The novel starts out strong.  There’s an intriguing hook — the body of Frank Poole (believed to be long-dead as a result of his murder by HAL 9000) is found and resuscitated, and through his eyes we are introduced to the astounding developments of human society a millennia in the future.  I have commented before about how much I have enjoyed the scientific speculation that Mr. Clarke has woven into his Odyssey novels, in which he takes the time to explore his ideas about how science and technology might progress in our future, and how that can explain some of the sci-fi activities found in the stories.  Mr. Clarke goes to town during the first 100 pages of 3001.  As Frank learns about life in the year 3001, so too do we.  There’s a lot of fun to be had as Mr. Clarke fleshes out this world of tomorrow, and I relished all of the fascinating scientific speculation.

Unfortunately, all of that interesting set-up never leads to a story that goes anywhere.  In my review of 2061, I commented that I didn’t feel there was much significance to the goings-on in that novel — the rescue mission that provided the main thrust of the book’s plot paled in comparison to the cosmic story-lines of 2001 and 2010.  Sadly, 3001 has even less plot to speak of.  (I tried to keep things vague, but some SPOILERS are ahead, gang, so beware.)

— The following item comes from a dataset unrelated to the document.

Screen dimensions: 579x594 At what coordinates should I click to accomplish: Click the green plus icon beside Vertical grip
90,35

I kept waiting for the book’s story to kick into gear, but every-time it seemed like something interesting was about to happen, things stopped cold.  After Book I (3001: The Final Odyssey is divided into six “books”), when Frank Poole once again finds himself on a ship heading for Jupiter, I started to get excited.  But hardly anything happens in Books II & III.  We get caught up a bit more with human colonization of the solar system in the year 3001, and we are provided with a lot of information about the moons of Jupiter that feels familiar and repetitive to readers of the first three novels in the saga.  Finally, at the end of Book III, Frank makes contact with the entity that once was Dave Bowman.  Aha!  Here at last things are picking up, I thought.  The confrontation between these long-separated former shipmates is going to be potent stuff, and maybe will lead us towards some definitive answers about what Dave had become, and the true nature and larger purpose of the Monoliths.

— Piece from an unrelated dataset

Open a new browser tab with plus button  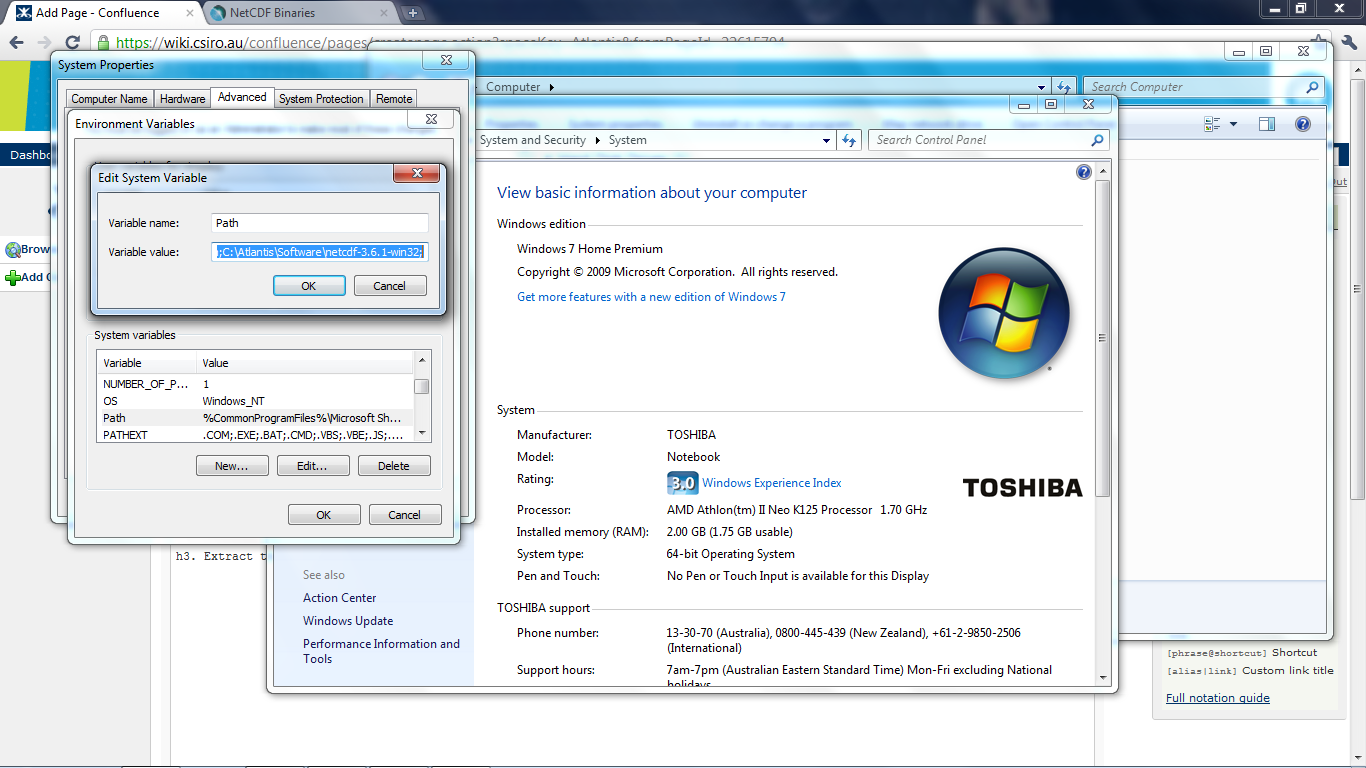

Unfortunately, after Frank and Dave exchange their first words, Mr. Clarke cuts away, shifting to a first-person narrative in which Frank recounts his meeting with Dave to one of his new colleagues.  Throughout the novel Mr. Clarke chooses to advance the plot by having one character — usually Frank — tell another what has happened.  Shakespeare was able to pull that off pretty well — Arthur C. Clarke, not so much.  I found that this device totally deflated any dramatic tension.   (Since Frank is alive and well to recount the story, clearly everything turned out OK.)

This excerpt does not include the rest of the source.